General Sense event settings
Butler SOS can act as a reciever of Qlik Sense events, sent as UDP messages from Qlik Sense Enterprise.
This section of the config file contains general settings for how Butler SOS should handle these events.
More specific settings for each event type (user, log, …) can be found in the respective sections of the config file.
What’s this?
Butler SOS can receive events from Qlik Sense Enterprise, sent as UDP messages.
Two kinds of events are supported: User events and log events.
- User events are events that are generated when a user interacts with Qlik Sense, for example logging into Sense or opening an app.
- Log events originate from the Sense logging framework itself, which is also responsible for logging things to Qlik Sense’s own log files.
Some aspects of these events are general in nature, i.e. shared between the different event types, and are configured in this section of the config file.
Counters for user and log events
If log and/or user events are enabled there is a risk that the number of events generated by a QSEoW cluster can be overwhelming.
To make it easier to understand the volume of events generated, Butler SOS can be configured to count the number of events generated by the Sense cluster.
The counters are stored in InfluxDB and can be used to create dashboards in Grafana.
Each InfluxDB datapoint has tags and fields as described in the reference section.
Rejected events
Butler SOS can be configured to reject certain events even though the event is correctly formatted and contains valid data.
The need to do this can arise if the Sense cluster generates a large number of events, and not all of them are relevant for the current monitoring use case.
For example, performance log events (event name qseow-qix-perf
) will be emitted by Sense every 2 seconds during scheduled reloads.
There is rarely a need to store all these events in InfluxDB, so they can be filtered out (=rejected) by Butler SOS.
But they can also be seen as valid and stored in InfluxDB, depending on the use case.
Rejected events are counted and the counters stored in InfluxDB.
They can be used to understand how many events are rejected by Butler SOS, versus how many are received in total (see the section above).
The InfluxDB measurement name is defined in the config file, Butler-SOS.qlikSenseEvents.rejectedEventCount.influxdb.measurementName
.
Each event type and name may have its own rejection settings, defined in the respective sections of the config file.
They may also store different tags and fields in InfluxDB.
The currently defined rejection settings are:
Performance log events
These events come from the Qlik associative engine (the “QIX engine”) an contain very detailed performance data about apps, app objects, charts, user selections in apps etc.
Counters for rejected performance log events are enabled via the Butler-SOS.logEvents.enginePerformanceMonitor.trackRejectedEvents.enable
setting in the config file.
Once this data is in InfluxDB it can be used in Grafana dashboards, for example showing how long each app takes to open:
The data stored in InfluxDB for performance log events is described here.

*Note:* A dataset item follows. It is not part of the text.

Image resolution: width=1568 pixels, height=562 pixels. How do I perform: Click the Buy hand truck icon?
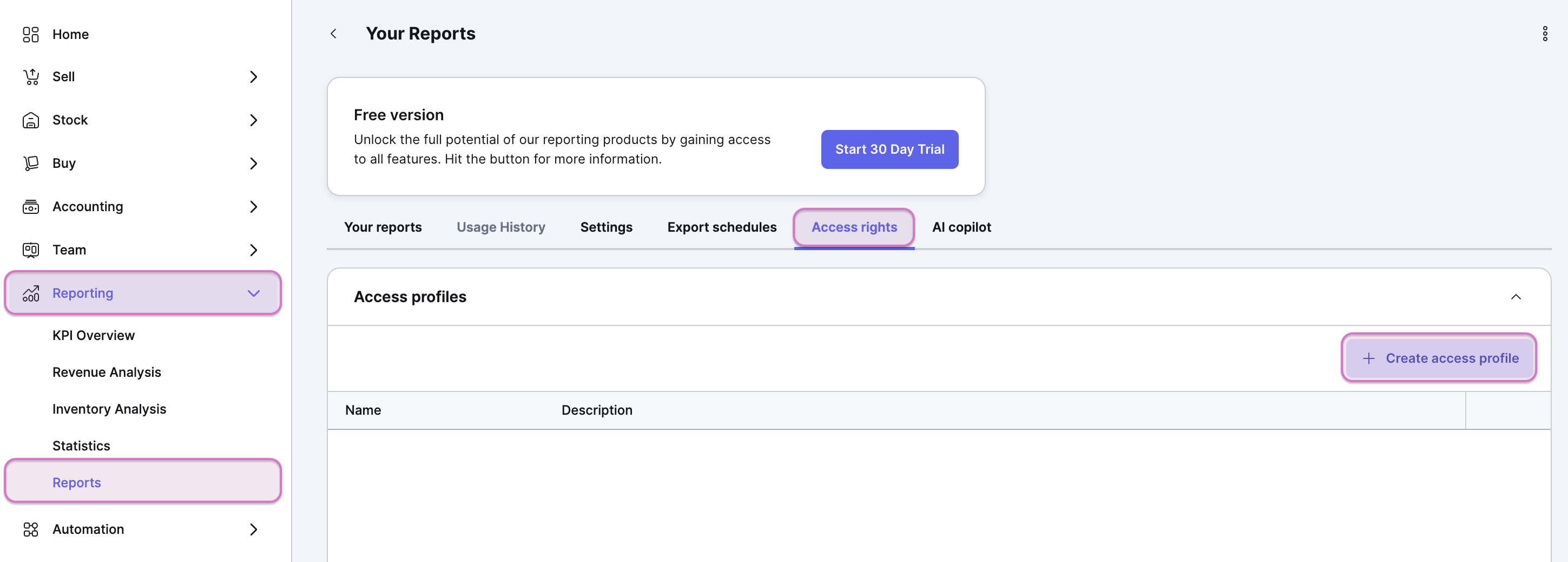point(30,163)
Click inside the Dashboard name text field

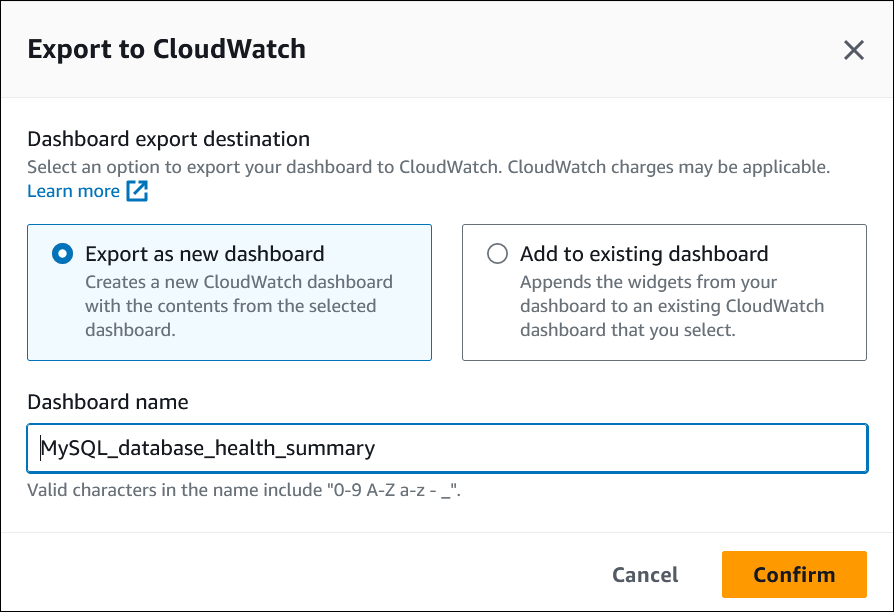tap(446, 448)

Settings in main config file
---
Butler-SOS:
...
...
# Shared settings for user and log events (see below)
qlikSenseEvents: # Shared settings for user and log events (see below)
influxdb:
enable: false # Should summary (counter) of user/log events, and rejected events be stored in InfluxDB?
writeFrequency: 20000 # How often (milliseconds) should rejected event count be written to InfluxDB?

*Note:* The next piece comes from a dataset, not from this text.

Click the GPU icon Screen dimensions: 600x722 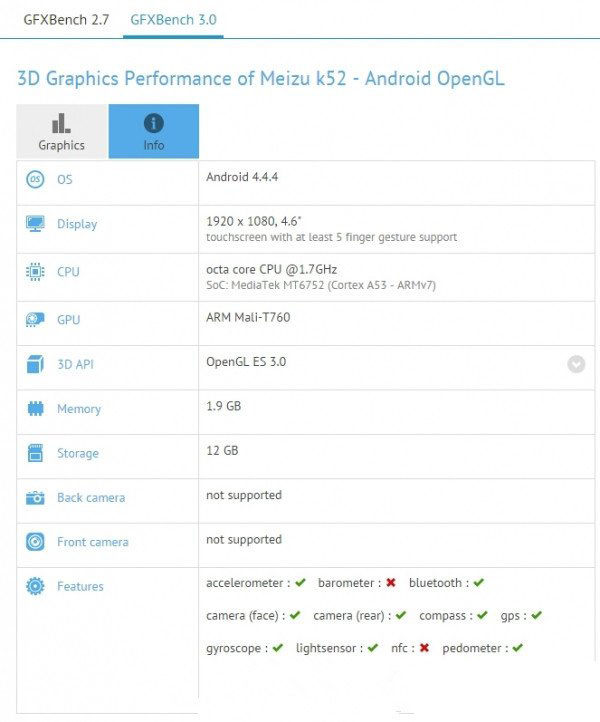click(x=36, y=320)
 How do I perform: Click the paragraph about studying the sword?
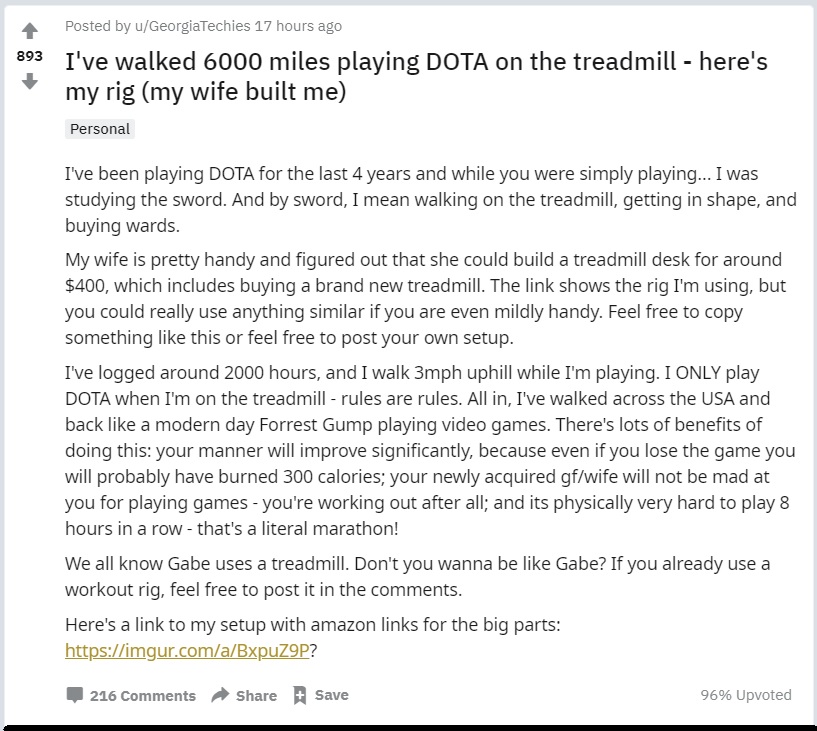pyautogui.click(x=430, y=198)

eventCount: # Track how many events are received from Sense.
# Some events are valid, some are not. Of the valid events, some are rejected by Butler SOS
# based on the configuration in this file.
enable: false # Should event count be stored in InfluxDB?
influxdb:
measurementName: event_count # Name of the InfluxDB measurement where event count is stored
tags: # Tags are added to the data before it's stored in InfluxDB
- name: env
value: DEV
- name: foo
value: bar
rejectedEventCount: # Rejected events are events that are received from Sense, that are correctly formatted,
# but that are rejected by Butler SOS based on the configuration in this file.
# An example of a rejected event is a performance log event that is filtered out by Butler SOS.
enable: false # Should rejected events be counted and stored in InfluxDB?
influxdb:
measurementName: rejected_event_count # Name of the InfluxDB measurement where rejected event count is stored
...
...
Log appender XML files
Sample log appender files are available in the ZIP file available from the download page, in subfolders engine/proxy/repository/scheduler of config/log_appender_xml/
folder.
Note that the log appender files contain slightly different information for each Sense service (engine/proxy/repository/scheduler)!
Also keep in mind that the log appender files must be called LocalLogConfig.xml
and placed in these directories on the all Sense servers (assuming the detfault installation path of Qlik Sense):
C:\ProgramData\Qlik\Sense\Engine
C:\ProgramData\Qlik\Sense\Proxy
C:\ProgramData\Qlik\Sense\Repository
C:\ProgramData\Qlik\Sense\Scheduler
Tip
If you have more than one Sense server you strictly speaking don’t have to deploy log appenders to all servers.
If you are only interested in receiving log events from some servers and/or services (engine, proxy, repository, scheduler) - deploy the log appender files there.